I usually keep my lights on low(est) anyway, so if I’d just flick it on for a few sec to check out something, and click it off right as it blinks… oh, crap, don’t tell me… yep, turn it back on and cycle it through, and the damned blinkies are back. Then I gotta wait again for the blink to change it back, then go through another cycle to verify it.

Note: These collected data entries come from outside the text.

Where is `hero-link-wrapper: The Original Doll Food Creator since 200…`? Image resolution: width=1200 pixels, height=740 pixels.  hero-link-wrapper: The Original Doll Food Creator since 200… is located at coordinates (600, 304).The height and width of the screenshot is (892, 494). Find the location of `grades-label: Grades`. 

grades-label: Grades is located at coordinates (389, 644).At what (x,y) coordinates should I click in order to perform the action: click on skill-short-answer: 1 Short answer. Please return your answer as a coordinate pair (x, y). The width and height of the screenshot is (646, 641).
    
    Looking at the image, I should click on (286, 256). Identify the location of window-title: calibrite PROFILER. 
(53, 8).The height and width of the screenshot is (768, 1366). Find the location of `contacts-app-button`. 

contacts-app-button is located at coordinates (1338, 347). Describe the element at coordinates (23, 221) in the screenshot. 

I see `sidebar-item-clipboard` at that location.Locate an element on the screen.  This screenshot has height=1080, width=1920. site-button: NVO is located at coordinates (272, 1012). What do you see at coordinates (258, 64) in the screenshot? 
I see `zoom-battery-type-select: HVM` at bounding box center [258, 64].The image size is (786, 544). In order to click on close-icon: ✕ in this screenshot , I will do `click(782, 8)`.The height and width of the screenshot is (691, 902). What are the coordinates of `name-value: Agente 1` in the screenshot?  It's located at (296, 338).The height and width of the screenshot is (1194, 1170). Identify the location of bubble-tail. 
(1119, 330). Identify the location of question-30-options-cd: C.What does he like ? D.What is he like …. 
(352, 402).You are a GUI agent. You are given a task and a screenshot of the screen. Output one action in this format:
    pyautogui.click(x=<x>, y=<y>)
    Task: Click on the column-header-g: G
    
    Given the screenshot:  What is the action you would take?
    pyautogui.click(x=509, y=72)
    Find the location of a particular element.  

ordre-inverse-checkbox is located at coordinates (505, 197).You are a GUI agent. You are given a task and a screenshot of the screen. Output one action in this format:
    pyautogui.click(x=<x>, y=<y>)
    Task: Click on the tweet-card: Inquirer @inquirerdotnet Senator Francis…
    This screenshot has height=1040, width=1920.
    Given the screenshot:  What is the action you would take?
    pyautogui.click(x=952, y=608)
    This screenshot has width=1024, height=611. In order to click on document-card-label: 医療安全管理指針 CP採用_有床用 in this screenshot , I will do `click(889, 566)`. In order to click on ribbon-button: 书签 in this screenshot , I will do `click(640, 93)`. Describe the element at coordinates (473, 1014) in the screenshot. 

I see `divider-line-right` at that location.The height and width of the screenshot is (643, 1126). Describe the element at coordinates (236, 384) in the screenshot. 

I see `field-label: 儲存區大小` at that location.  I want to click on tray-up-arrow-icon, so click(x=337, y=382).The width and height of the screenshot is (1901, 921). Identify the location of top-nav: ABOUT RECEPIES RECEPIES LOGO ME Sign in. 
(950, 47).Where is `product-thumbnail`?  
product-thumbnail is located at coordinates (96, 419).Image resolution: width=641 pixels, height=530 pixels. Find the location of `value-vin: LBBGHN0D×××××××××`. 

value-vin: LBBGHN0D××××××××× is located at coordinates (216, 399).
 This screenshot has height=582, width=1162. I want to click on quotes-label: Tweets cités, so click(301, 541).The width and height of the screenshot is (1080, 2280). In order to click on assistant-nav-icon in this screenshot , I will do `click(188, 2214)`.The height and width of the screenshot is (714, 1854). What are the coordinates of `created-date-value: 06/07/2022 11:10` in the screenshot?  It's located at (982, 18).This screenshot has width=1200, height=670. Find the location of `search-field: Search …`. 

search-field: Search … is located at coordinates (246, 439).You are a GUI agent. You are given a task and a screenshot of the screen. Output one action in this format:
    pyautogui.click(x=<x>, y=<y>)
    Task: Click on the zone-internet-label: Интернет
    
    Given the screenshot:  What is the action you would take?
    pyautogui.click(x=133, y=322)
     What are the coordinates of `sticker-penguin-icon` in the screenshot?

And let’s face it, most times for a quick flash’n’dash, you just want the light on for a few sec to check out what’s in the closet, where you dropped that whatchacallit, etc. And it’s about the same time window needed for the damned mode-change.

That’s what bugs me.

Ya mean, like, most of ’em? :smiley:

My thoughts exactly.

And as for my most annoying feature, how about a lack of a feature: not having multiple interface buttons. Seriously, how hard is it to have one button for on/off (maybe with long-press or double-tap options for shortcuts to min or max power), then one button for “brightness +” and one button for “brightness -”? Instead, we keep getting Dilbert-style interfaces: http://dilbert.com/strip/2016-06-12

‘Low’ modes which are not low enough, but even brighter then my incan mag3D (74 Lm)

Hurts my eyes at night when powering up one of those.

Lol at the Dilbert style UI

Looks like Dilbert button is the norm these days. Luckily, not too many Dilbert twisty

Then it’s getting to be 100% proprietary, no possibility of modding it. You’d have to be happy with the light right out of the box, else you’re SOL. Just as bad if not worse than gluing the crap out of the light after potting the innards.

Most lights with an e-switch on a board soldered to the main driver board are already nigh impossible to mod. With multiple switches, forget it.

Hell, I’m happy with a 1-mode ’502 for my EDC, but for other lights, simple modes (with memory) is fine.

Eg, my SP10B, I pretty much keep on firefly mode, so just turning it on will get me that without blinding me. But a quick doubletap for turbo gives me full brightness. Anything in-between, I turn it on firefly, then click higher as needed. Done. Then back to firefly before turning it off.

My Jet-II, same dealy, only it’s a twisty that always starts on low. Works for me.

SF31W, again, I always reset it to low/moonlight, then click higher as needed, then reset it back.

Some lights, like my C8Fs (old and new), Hell, I always keep ’em cranked up to 11. Otherwise, what’s the point? :smiley:

Otherwise, just get a light like a DV-S9 with its slider, and set it to whatever you want. Parasitic drain? Uncrank the tail ½-turn. Done.

I agree with whoever said that he dislikes lights which pretty much require you to carry a book to work the UI.

Like, how hard is it to just reset the light to low/moon/firefly before turning it off? Why does there need to be separate shortcuts for each mode, like the 27% half-press, etc.?

A nice simple tail-clicky is always easy to find (hardly so with a side-clicky), so the simple on/off is the only way to control the light. That’s why I like the SF31W so much. It does pretty much everything with that nice simple interface. Just remember to reset it to low to avoid getting blinded at night.

I hate having to charging the battery

Wellp, until zero-point energy cells become commercially available, we’re stuck with that rather irksome necessity.

Why do the buttons need to be soldered to the driver board? How much is it really going to add to the cost of a full size, multi-cell light to add one more board with three buttons on it, three pairs of wires (or fewer) soldered to it, and then a six-pin (or fewer) connector for those wires soldered to the main driver board?